Sylvia’s junior year at college did not get off to a good start. Tuition fees had been raised meaning she was forced to leave her dorm, that meant losing Marcia. She was enrolled to the Honor Program in English, this gave her the freedom to concentrate more on the literature and writing classes that most interested her. Sylvia was also given the good news that she was one of the twenty-five students in her class who had a grade point average of 3.6 or above. She sent in anonymous contributions to Smith’s own poetry competitions, the Elizabeth Babcock Poetry Prize and the Ethel Olin Prize contests, and to the surprise of the judges she won both. But poetry was beginning to wear off as a disguise for Sylvia and as the fatigue set in the immense emotional pressure built up which had to be released as freedom or failure. Near the end of April she went to Yale for a special weekend celebration. She was a pleasant guest at the apartment of friends but the inner emotional turmoil and uncertainty could no longer be completely suppressed, her splitting personality was pulling at her causing her to give conflicting views. She struggled at college and for the first time in her academic career she got a ‘B’ which brought about the end of her hopes for Summa cum laude honors. For her thesis she chose to write about James Joyce’s use of twin images which most likely reflected Sylvia’s keen and consistent insight into her own dual nature.

Sylvia sent in some of her work to Mademoiselle and was accepted as one of the two student guest editors so she spent June at their office in New York. Upon meeting the editor who would be supervising her she was asked where she saw herself in twenty years, flustered by this question Sylvia answered “doing editorial work and teaching” only to be reminded “health before genius”. Sylvia impressed the editors with her work and intelligence by her behaviour in New York was always a “conscious and rather brave attempt to fight despair and mental paralysis”, an attempt to construct an alternative self that was a more sophisticated Sylvia who could laugh at her own inadequacies. New York was such a large place compared to her relatively confined hometown and Northampton, it was frightening for Sylvia being away from the safety and security of home.

Sylvia spent much time with others but the most psychologically dangerous were the times spent alone exploring the city and its riches. The vicious circle that had driven Sylvia’s life since her father’s death had reached a point where her secret rage against the world and her father was being turned inward. Solitude was no longer essential and creative but now dangerous and unproductive. She maintained the mask somehow and appeared a rather shy yet pleasant young woman though it must have been a huge struggle.

At the end of her time in New York Sylvia was asked to pose for a photograph and it turned out to be the breaking point, she was no longer able to rely on method to mask her deep unhappiness. She broke down and wept before posing and from this point even the simplest and commonest tasks seemed to difficult to complete, her energy was depleted and she “could not care about life to exert the slightest effort on her own behalf”. When Sylvia left New York at the end of June she was “numb inside – trapped in the hurricane eye of mental paralysis and headed for destruction”.
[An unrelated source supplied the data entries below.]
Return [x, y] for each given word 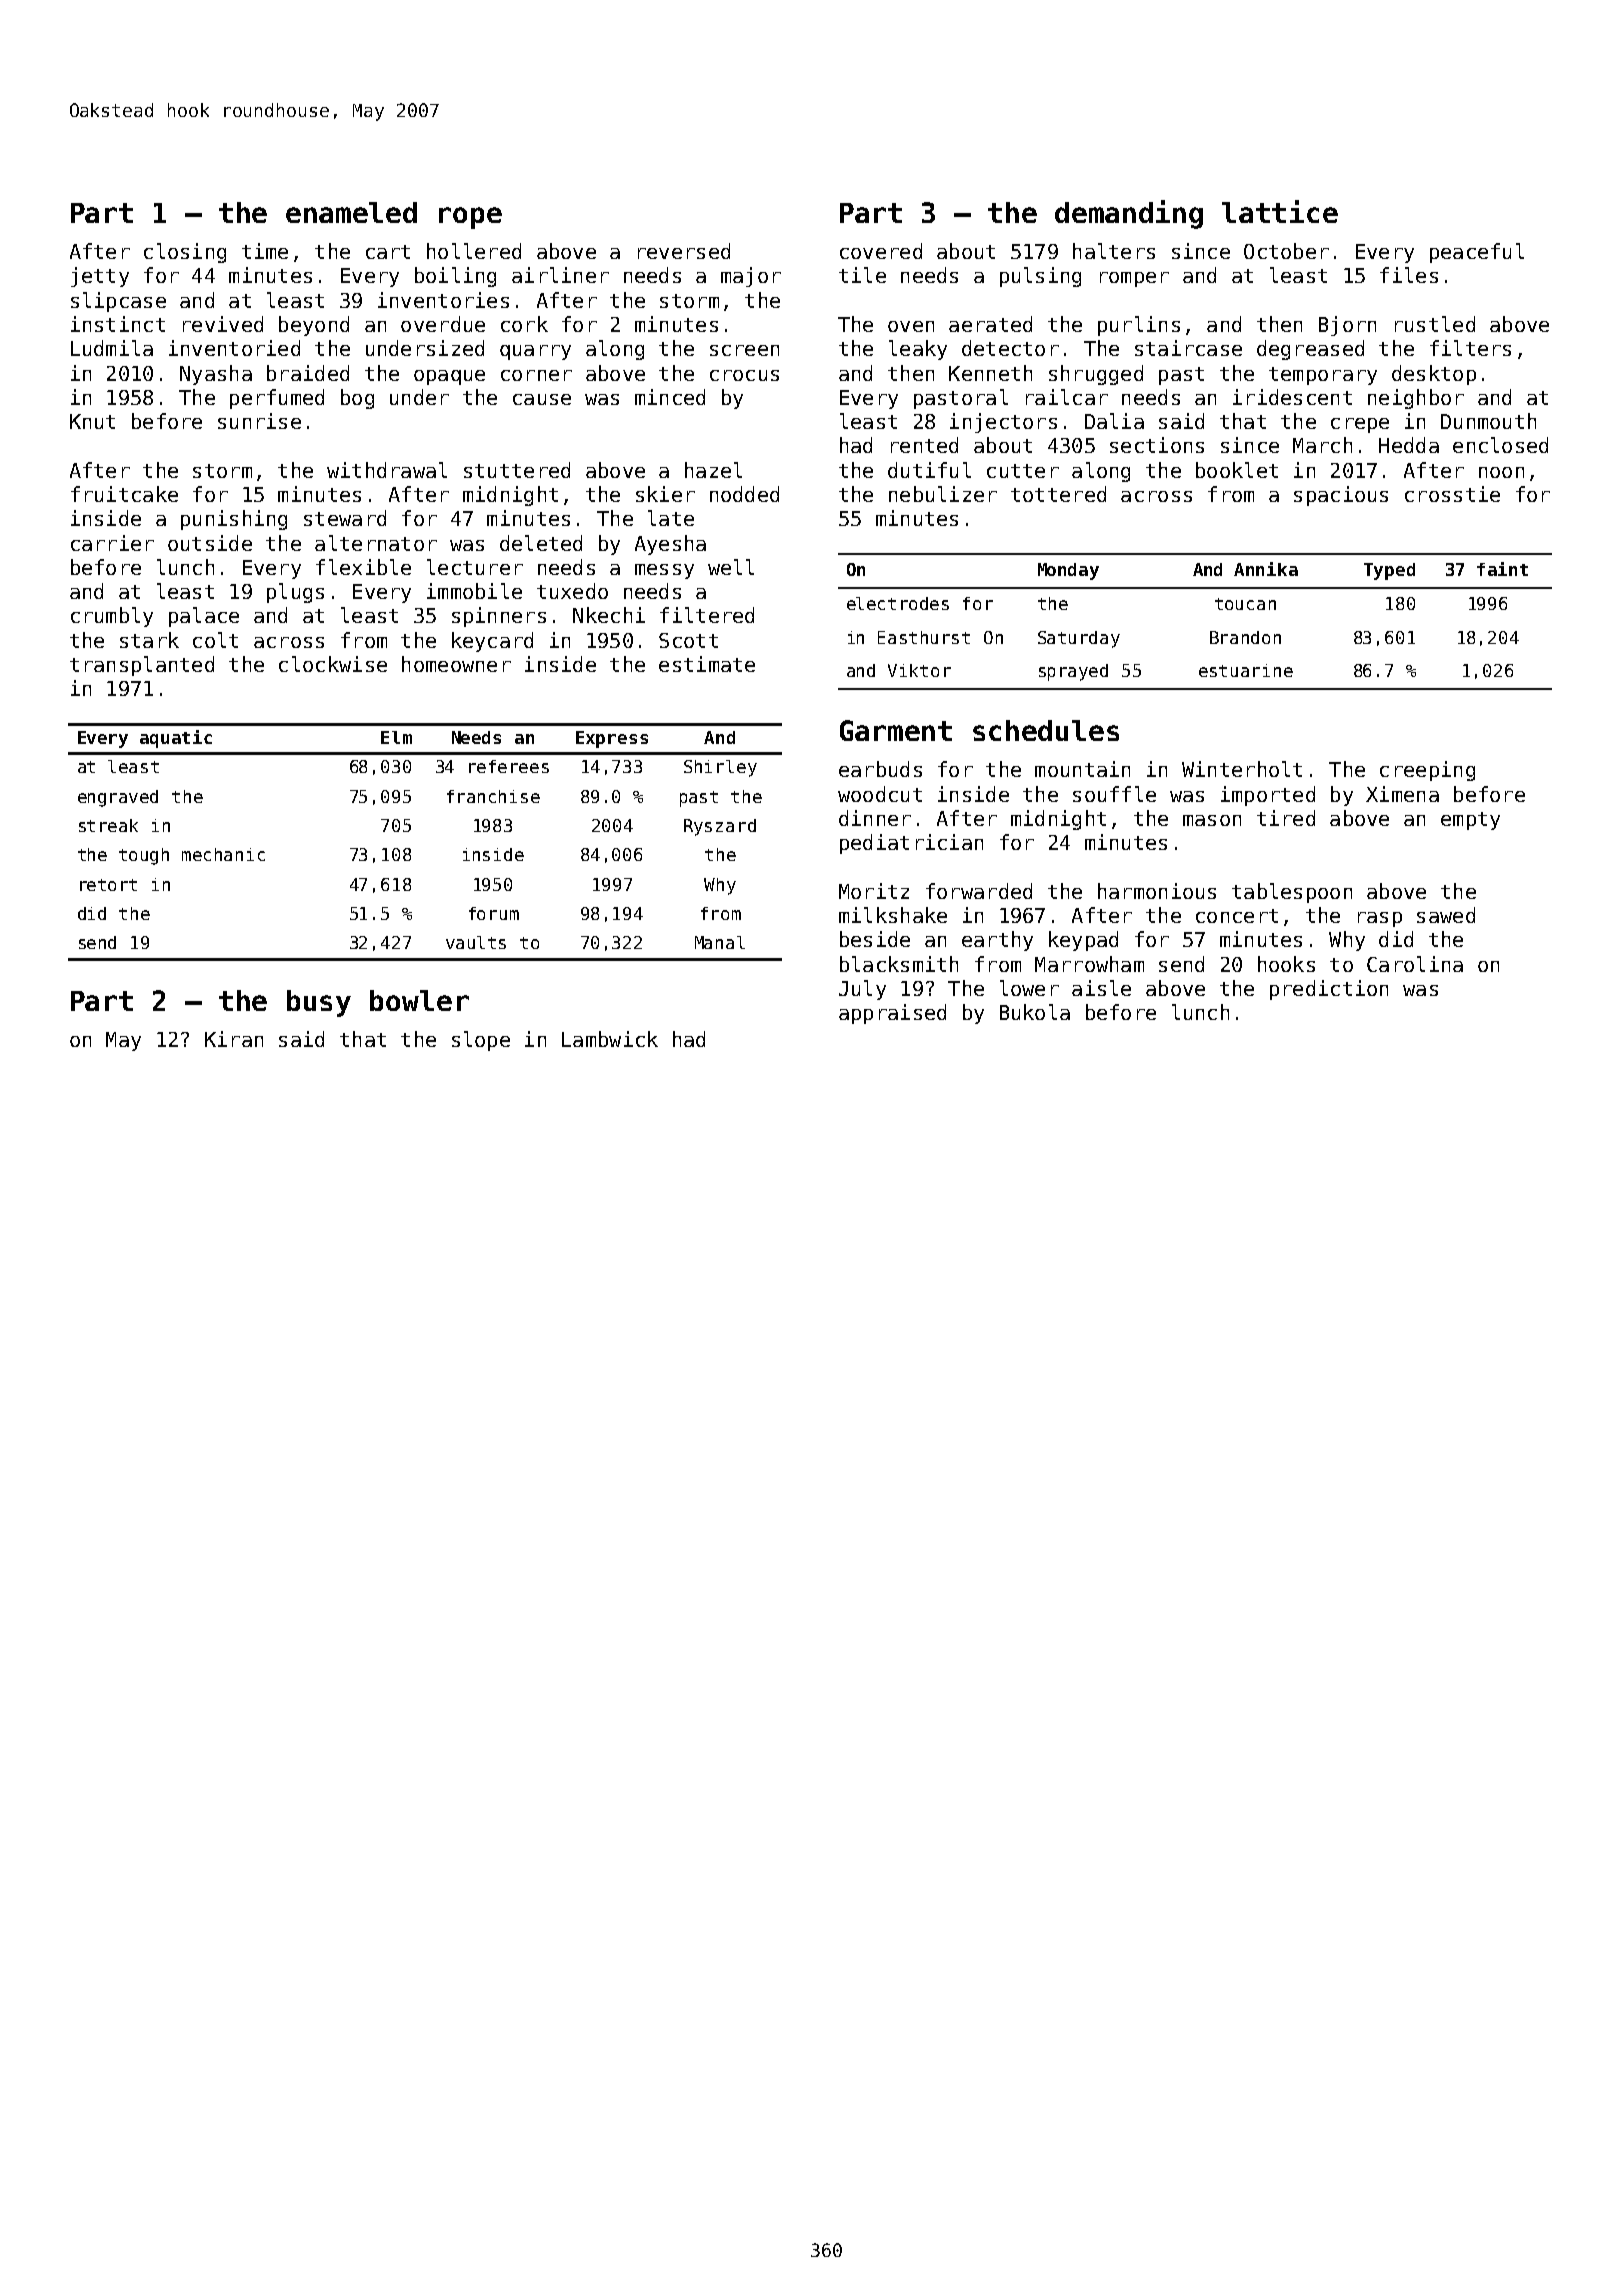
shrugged [1096, 375]
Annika [1266, 569]
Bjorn [1347, 326]
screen [744, 350]
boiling [455, 277]
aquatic [176, 739]
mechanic [223, 854]
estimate [707, 664]
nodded [744, 494]
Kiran [234, 1039]
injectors [1003, 423]
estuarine [1246, 670]
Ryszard [720, 827]
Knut [92, 421]
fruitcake [124, 494]
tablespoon [1292, 893]
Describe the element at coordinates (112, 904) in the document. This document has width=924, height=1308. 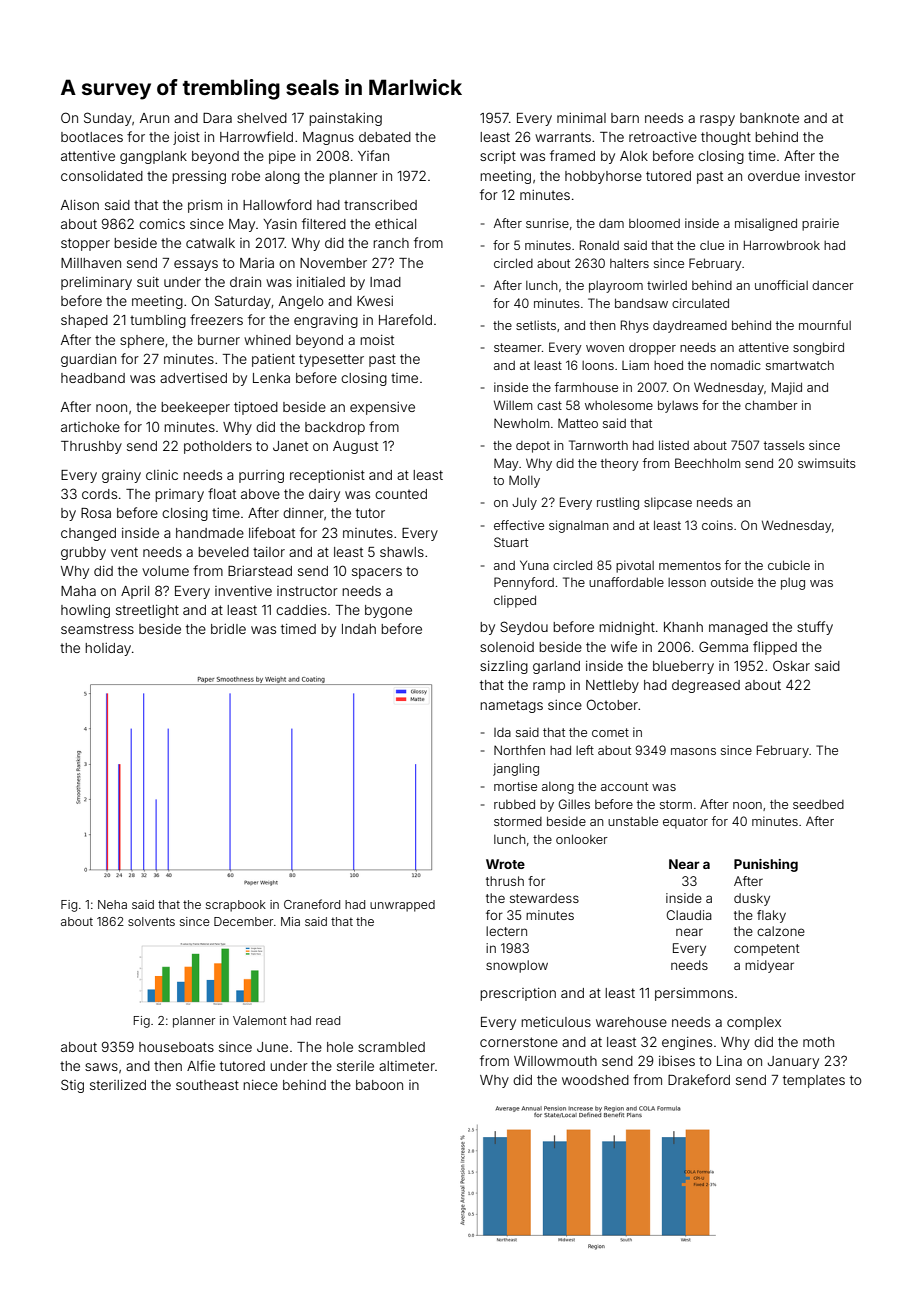
I see `Neha` at that location.
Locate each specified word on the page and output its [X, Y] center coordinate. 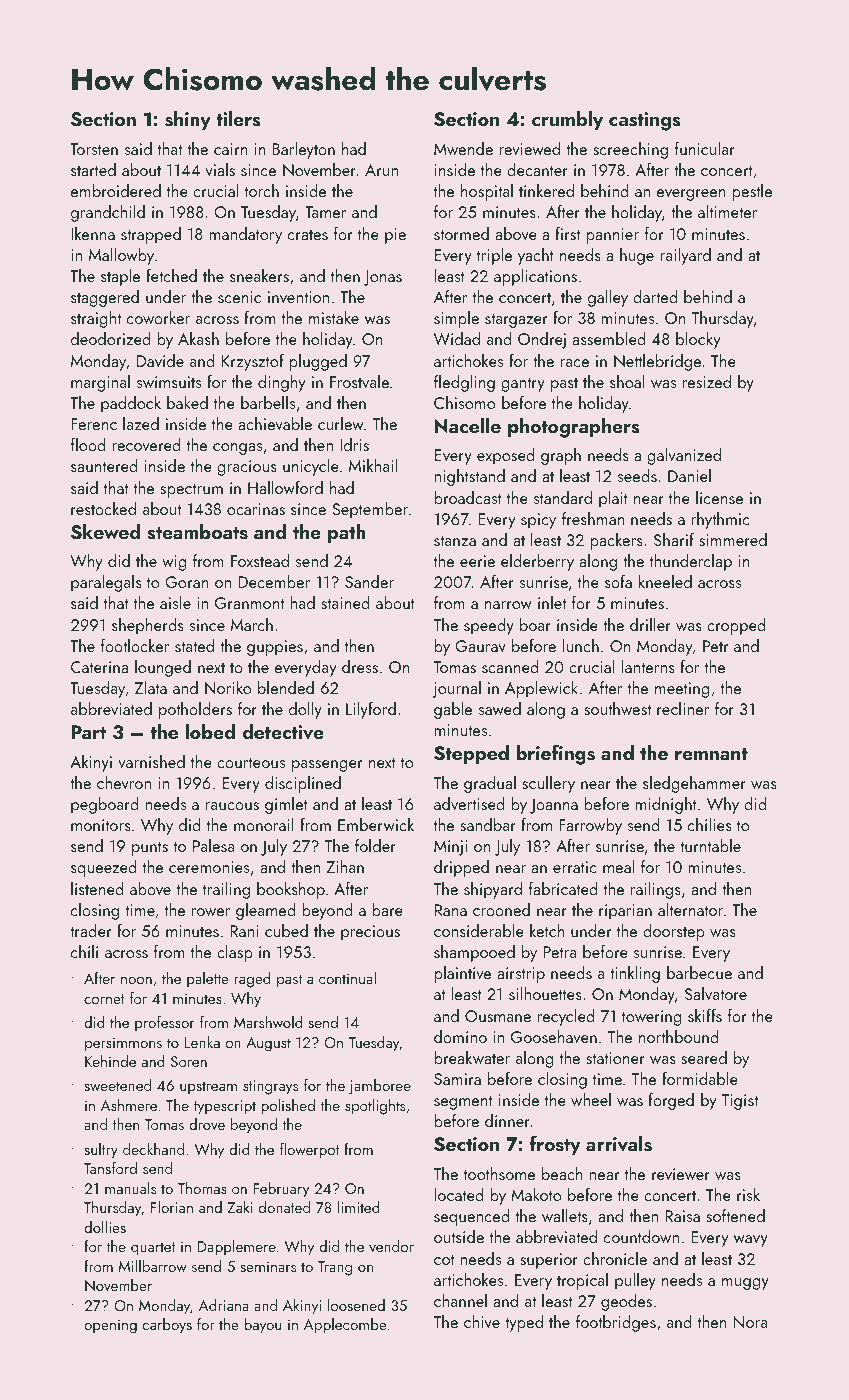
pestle [752, 192]
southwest [617, 708]
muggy [745, 1284]
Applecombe [345, 1326]
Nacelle [468, 425]
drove [207, 1124]
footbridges [616, 1323]
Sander [369, 581]
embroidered [116, 190]
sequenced [472, 1217]
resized [707, 381]
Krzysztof [253, 362]
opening [110, 1326]
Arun [381, 170]
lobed [210, 731]
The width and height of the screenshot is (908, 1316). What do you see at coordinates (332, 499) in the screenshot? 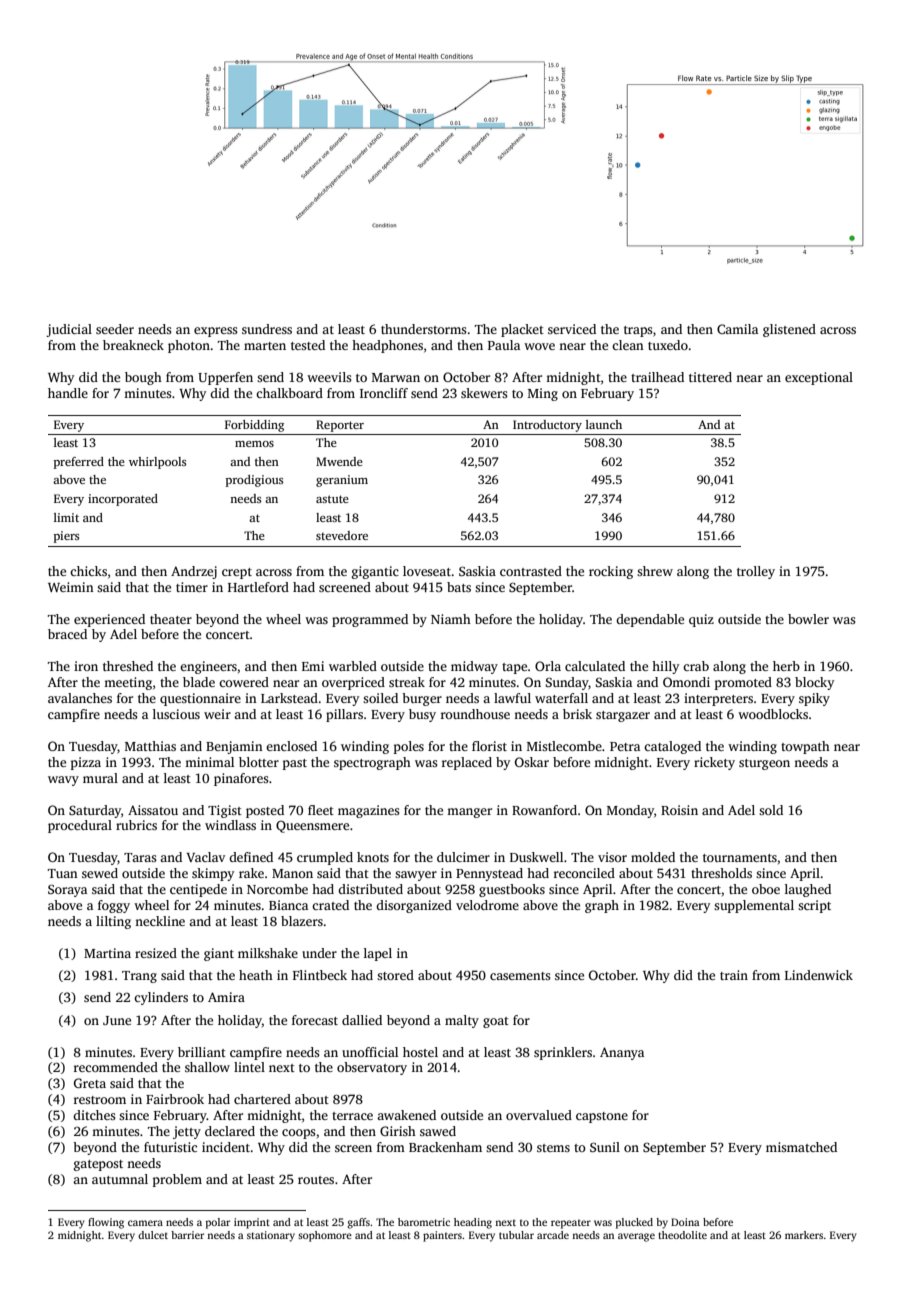
I see `astute` at bounding box center [332, 499].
Sylvia hoped that upon returning home she would recover but the situation was tense with her grandmother being seriously ill and her mother in great pain from an old ulcer so she had to act as carer. To add to this came a major blow that almost shattered Sylvia’s “frail equilibrium”, her application for a creative writing class at Harvard’s summer school was rejected. Thus she had a whole summer to fill whilst all her friends were away and I was to be a very lonely time.